The New Yorker has weighed in (weak pun intended) on a matter of some substance I brought up in this column a few weeks back (http://yhoo.it/1sI1gGJ): the 12-pound assemblage of catalogs that Restoration Hardware has dumped onto the doorsteps and crammed into the mailrooms of millions of non-consenting recipients. Though over a month late to the fray (as the UPS deliveries were carried out in May and June), the New Yorker brings its wry amusement, coupled with understated derision to thoughts I had expressed earlier and in a much kvetchier tone.
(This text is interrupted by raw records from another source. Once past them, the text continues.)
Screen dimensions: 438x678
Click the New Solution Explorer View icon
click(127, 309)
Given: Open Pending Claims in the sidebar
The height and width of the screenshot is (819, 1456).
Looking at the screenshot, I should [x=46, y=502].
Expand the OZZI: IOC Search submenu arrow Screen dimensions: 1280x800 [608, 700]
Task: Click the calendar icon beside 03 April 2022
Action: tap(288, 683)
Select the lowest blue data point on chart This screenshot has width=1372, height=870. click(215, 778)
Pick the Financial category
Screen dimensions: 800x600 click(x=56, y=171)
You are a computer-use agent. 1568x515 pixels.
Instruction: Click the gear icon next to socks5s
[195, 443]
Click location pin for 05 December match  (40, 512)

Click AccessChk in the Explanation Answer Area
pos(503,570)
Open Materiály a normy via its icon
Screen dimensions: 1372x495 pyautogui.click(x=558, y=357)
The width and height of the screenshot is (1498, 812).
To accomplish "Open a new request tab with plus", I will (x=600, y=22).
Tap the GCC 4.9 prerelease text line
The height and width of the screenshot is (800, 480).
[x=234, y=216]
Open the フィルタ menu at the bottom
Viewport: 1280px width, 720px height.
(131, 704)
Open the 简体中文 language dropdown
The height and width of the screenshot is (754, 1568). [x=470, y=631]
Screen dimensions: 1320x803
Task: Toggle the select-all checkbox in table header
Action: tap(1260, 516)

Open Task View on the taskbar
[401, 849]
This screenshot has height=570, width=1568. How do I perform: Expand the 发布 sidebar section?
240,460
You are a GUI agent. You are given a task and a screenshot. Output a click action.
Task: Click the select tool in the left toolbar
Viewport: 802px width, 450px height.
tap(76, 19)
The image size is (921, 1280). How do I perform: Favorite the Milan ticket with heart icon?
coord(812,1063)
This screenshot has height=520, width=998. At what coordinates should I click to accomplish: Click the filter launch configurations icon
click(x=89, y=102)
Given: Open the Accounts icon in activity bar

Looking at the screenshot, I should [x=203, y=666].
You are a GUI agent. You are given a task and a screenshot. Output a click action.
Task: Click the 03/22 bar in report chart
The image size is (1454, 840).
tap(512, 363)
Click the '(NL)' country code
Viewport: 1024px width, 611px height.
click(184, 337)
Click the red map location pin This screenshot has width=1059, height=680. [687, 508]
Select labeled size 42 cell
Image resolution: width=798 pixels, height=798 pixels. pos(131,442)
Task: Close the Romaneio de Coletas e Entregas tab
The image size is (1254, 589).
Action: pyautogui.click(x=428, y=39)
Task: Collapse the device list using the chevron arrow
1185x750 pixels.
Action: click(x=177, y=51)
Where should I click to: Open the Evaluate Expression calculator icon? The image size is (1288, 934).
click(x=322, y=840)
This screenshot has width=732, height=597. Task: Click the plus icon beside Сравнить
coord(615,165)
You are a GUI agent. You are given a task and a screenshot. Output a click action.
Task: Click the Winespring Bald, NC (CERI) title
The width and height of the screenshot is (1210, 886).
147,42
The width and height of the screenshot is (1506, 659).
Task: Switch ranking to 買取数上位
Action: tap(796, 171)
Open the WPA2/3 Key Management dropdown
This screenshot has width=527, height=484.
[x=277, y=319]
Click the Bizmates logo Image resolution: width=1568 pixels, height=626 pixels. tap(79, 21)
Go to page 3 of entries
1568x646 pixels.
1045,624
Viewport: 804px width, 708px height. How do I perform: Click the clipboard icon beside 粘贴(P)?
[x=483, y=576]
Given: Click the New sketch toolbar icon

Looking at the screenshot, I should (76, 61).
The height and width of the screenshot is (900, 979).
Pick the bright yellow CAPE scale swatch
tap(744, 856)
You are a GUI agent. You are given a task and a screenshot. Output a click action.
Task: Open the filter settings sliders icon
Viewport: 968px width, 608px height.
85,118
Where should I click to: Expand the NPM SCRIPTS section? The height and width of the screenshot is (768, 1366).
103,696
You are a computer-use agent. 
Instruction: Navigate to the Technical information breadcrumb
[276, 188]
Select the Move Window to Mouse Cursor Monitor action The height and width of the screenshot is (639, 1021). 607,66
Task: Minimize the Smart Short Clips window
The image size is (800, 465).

An example: The New Yorker charmingly mocks the overpriced faux antiquery of the featured products with this elegant sentence, backed up by a direct catalog quote: “the bed frames are high and imposing; the lamps are reproductions from eras before electricity; the wooden furniture is distressed and baronial. (‘Inspired by a pair of late 17th century Louis XIV doors, the walnut cabinet is emblematic of French Baroque design with a bolection-molded cornice, raised panel frames, and full-length poignée hinges.’ Nine unspecified sizes, starting at $2,495.)” -- the clear implication being that New Yorker readers are not the sort of people who would settle for cabinets “inspired by late 17th century Louis XIV doors” – they would most assuredly want the real thing.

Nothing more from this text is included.